Monday, June 24th, 2019 10:53 am

Even if the conversation is uncomfortable, talking is better than doing nothing at all.

By Laura Higgins, Director of Community Safety and Digital Civility at Roblox

As parents, we want to protect and shield our kids from all the things in the world that are scary, confusing, or sad. The fact is that by setting this expectation for ourselves, we’re setting ourselves (and our kids) up for failure. There will come a time, whether in the real world or a virtual one, where they will face a challenge that we can’t control.

As a society, we’ve reluctantly accepted this fact in the physical world. It’s why we equip our kids with the lessons our parents taught us: be cautious with strangers, look both ways crossing the street, don’t do drugs, car surfing is a really bad idea, etc. We foster critical thinking skills, we build resilience and confidence to empower them to make the right decisions and handle tough situations as they navigate the real world.

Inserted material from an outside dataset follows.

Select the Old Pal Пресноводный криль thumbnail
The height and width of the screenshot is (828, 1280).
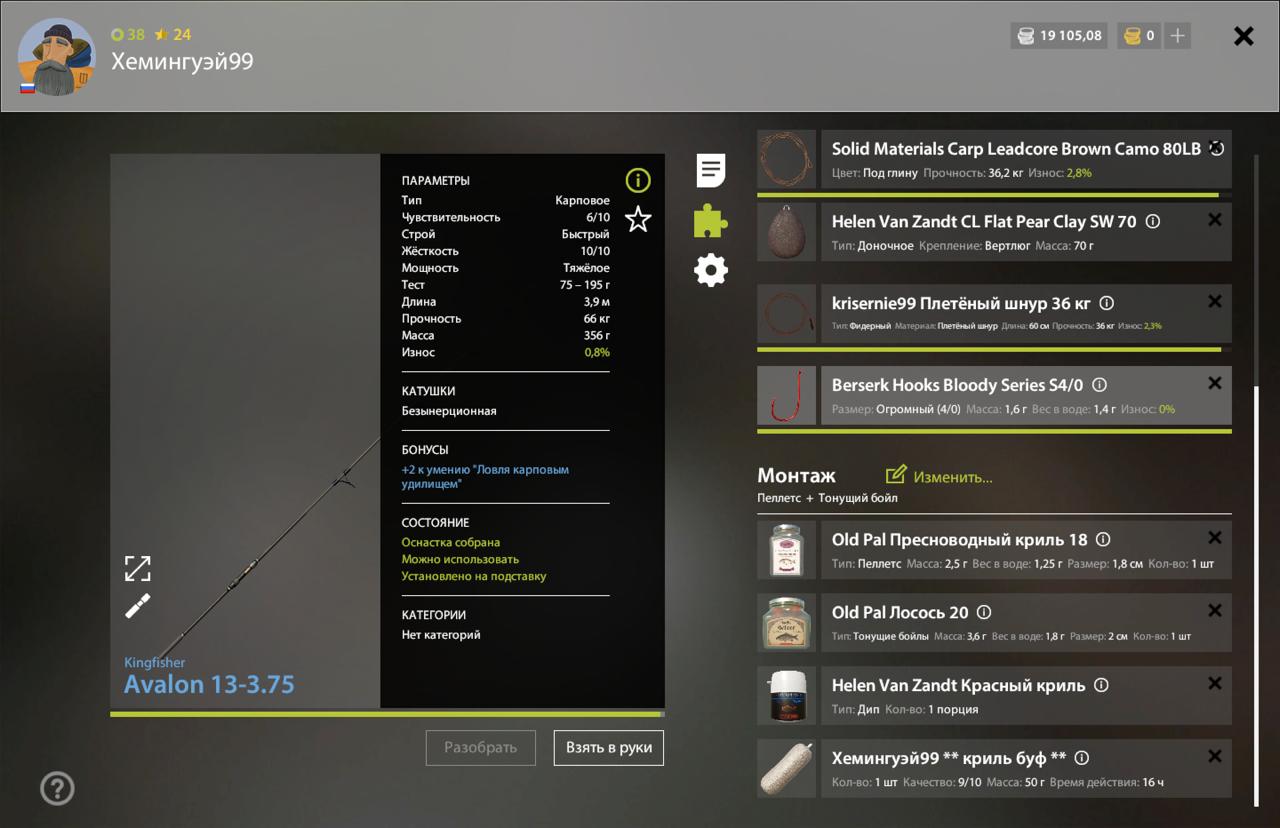point(786,550)
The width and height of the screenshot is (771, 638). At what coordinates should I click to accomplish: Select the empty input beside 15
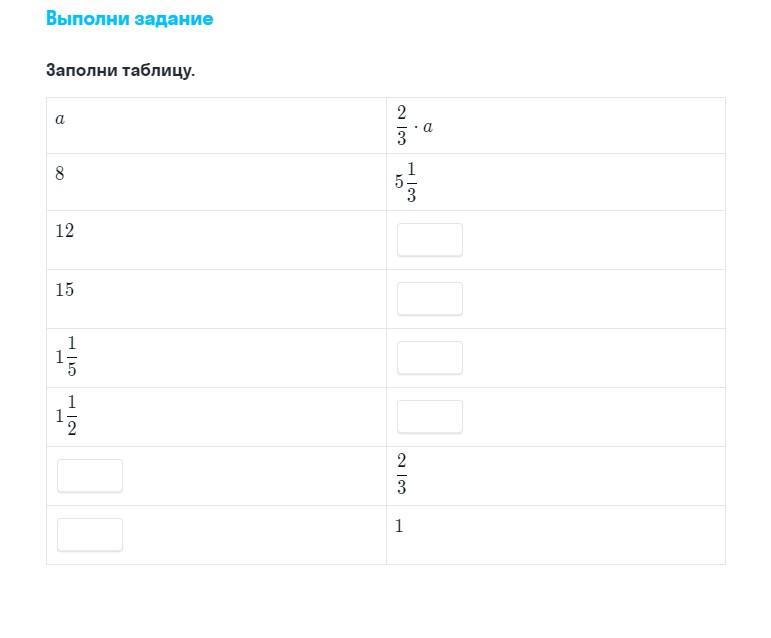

But our kids are growing up in a digital world, too, and to them, there is no divide between online and off. The internet is where they learn, create, explore, and connect with friends, but with all that comes some things less pleasant. There are real-life videos of violence. There is sexist, racist, or homophobic content. Porn isn’t just easily accessible, but shows up virtually everywhere.

So what can you do?

A report by South West Grid for Learning, an online safety advisor to governments around the world, concluded that we can’t solve this by “prohibition of access to this content,” but rather “through support and discussion, and the development of emotional intelligence and reliance.”

Much like the dreaded sex talk, not many of us parents are chomping at the bit to have these conversations. Plus, the internet is a vast and daunting place, particularly for those of us who didn’t grow up in the digital world.

But if we dig deep, just as our parents (awkwardly) did before us, we’re going to raise a generation of empowered digital citizens. Here are some tips on how to do that:

Be present in your kids’ online life.

  • Talk to them about the different platforms they use to play or hangout online. Ask them what they like and why. Too often we scoff at our kids for spending time with technology, when to them it’s very much part of their identity, so we need to get involved and express interest, just as we would in the real world.

Let your kids know they can talk to you about anything.

  • You are their main source of reassurance, guidance, and wisdom. Be there if they need you, even if they broke the rules (like setting up an account without your knowledge), because it is likely you will help them solve a problem better than their friends. If they know you won’t judge them but listen with empathy, you’re setting a precendent that your door will always be open, which will serve you (and your kids) well in the real world, as well.

Help your kids understand critical thinking.

  • There have been several high profile hoaxes over the history of the internet. Stop and think, and help them do the same — is what they are seeing real? Talk to them about where they get their information from and if it is a trustworthy source. Consider cross-checking a couple of sources — visit a site like the News Literacy Project or Factheck.org.

Know your kids’ digital hang-outs and make them safe.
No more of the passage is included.